The task: Repeat exactly, and only, the lines of the entries below from the one with "Viewport: 2254px width, 925px height." through the one with "Task: Thumbs up", both ends included.

Given data:
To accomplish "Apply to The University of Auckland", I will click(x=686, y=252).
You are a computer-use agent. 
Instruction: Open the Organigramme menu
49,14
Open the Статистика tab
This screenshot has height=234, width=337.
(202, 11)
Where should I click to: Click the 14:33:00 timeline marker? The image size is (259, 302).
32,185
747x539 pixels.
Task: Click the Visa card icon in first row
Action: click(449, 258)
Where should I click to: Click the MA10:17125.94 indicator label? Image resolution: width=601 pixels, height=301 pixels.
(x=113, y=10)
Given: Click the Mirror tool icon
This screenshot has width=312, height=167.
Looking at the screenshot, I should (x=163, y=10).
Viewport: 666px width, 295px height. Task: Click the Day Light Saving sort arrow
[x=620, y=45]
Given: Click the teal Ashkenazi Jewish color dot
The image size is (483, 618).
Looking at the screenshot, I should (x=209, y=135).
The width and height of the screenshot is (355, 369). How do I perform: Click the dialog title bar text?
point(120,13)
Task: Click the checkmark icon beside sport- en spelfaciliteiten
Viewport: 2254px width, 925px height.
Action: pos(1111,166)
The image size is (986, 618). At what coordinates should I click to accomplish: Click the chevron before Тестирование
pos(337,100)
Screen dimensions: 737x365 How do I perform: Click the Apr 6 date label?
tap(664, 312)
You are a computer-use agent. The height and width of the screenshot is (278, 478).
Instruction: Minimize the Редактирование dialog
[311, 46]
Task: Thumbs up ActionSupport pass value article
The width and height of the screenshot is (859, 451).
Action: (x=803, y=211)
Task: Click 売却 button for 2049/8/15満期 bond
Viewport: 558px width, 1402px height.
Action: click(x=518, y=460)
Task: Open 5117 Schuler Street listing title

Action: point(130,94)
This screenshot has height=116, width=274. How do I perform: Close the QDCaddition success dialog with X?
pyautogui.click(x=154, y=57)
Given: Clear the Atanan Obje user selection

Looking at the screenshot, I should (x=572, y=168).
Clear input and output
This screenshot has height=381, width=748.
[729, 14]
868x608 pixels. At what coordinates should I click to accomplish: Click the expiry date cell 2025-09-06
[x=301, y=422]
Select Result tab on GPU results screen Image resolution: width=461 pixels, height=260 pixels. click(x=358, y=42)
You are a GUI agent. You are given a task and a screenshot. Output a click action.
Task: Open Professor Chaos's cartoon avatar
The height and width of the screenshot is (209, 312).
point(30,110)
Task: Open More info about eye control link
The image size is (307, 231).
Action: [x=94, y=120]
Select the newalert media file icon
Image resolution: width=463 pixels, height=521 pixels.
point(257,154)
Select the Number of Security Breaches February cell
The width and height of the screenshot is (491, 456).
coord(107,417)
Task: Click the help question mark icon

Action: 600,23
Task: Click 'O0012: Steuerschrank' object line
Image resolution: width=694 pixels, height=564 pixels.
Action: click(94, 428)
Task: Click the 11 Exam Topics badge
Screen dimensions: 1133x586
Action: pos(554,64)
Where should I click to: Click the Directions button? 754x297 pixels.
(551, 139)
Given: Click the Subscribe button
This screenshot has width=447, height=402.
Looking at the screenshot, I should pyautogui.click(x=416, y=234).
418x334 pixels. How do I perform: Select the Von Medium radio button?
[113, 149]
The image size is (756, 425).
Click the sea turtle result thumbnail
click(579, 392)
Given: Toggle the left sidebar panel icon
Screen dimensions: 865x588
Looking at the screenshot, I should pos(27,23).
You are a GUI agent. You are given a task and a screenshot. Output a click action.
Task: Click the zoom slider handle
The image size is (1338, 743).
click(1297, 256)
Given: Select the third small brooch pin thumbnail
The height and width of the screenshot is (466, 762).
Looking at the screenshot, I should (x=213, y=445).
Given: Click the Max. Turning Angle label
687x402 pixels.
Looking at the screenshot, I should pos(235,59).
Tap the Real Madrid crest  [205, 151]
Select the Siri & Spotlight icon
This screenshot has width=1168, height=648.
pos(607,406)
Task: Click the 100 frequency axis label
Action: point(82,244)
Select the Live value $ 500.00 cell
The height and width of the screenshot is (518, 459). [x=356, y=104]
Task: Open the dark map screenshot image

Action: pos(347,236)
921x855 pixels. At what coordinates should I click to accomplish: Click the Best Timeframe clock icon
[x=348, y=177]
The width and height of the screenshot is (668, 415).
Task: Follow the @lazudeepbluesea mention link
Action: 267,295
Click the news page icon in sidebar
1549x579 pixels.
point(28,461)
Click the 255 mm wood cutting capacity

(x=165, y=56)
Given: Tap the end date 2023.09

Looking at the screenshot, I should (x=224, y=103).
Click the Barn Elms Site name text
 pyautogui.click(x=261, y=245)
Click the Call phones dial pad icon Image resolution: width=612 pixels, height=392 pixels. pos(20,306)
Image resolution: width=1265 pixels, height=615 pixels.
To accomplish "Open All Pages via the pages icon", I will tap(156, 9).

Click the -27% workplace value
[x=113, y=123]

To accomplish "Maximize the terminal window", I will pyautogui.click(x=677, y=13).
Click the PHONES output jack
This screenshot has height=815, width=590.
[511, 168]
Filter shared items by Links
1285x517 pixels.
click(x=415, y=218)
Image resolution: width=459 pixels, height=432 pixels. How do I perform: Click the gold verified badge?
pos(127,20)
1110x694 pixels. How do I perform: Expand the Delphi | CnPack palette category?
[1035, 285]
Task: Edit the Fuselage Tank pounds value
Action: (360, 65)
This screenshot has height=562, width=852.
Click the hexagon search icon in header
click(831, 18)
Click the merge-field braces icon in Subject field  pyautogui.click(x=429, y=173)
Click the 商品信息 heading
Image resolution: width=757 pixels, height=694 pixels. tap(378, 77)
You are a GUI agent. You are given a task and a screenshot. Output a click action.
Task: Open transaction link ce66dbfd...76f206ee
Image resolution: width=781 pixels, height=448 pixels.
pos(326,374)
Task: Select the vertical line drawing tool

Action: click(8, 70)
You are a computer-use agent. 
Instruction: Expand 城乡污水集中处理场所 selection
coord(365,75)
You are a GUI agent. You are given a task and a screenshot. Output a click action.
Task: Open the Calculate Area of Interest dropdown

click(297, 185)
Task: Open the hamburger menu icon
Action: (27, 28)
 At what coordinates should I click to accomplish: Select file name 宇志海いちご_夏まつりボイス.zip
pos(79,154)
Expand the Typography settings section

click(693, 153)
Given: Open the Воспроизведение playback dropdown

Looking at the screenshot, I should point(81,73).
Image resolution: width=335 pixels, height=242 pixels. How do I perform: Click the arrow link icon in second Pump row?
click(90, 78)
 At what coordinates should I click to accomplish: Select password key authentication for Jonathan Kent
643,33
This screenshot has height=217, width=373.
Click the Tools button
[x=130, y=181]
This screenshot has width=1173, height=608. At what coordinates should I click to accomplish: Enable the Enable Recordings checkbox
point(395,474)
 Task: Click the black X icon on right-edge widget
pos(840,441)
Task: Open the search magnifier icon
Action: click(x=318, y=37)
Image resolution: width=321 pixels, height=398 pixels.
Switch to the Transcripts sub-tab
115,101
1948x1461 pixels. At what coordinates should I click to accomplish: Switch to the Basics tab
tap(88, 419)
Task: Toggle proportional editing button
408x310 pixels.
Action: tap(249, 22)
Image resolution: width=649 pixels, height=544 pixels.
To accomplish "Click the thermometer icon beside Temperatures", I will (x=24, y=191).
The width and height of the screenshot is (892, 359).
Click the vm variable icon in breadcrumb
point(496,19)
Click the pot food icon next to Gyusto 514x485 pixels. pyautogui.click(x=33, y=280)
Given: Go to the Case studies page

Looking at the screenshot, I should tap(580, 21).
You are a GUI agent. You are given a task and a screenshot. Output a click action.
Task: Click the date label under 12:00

Answer section:
Viewport: 2254px width, 925px height.
Action: pos(1111,166)
The image size is (986, 618). At what coordinates should I click to accomplish: Click the chevron before Тестирование
pos(337,100)
Screen dimensions: 737x365 How do I perform: Click the Apr 6 date label?
tap(664, 312)
You are a computer-use agent. The height and width of the screenshot is (278, 478).
Instruction: Minimize the Редактирование dialog
[311, 46]
Task: Thumbs up ActionSupport pass value article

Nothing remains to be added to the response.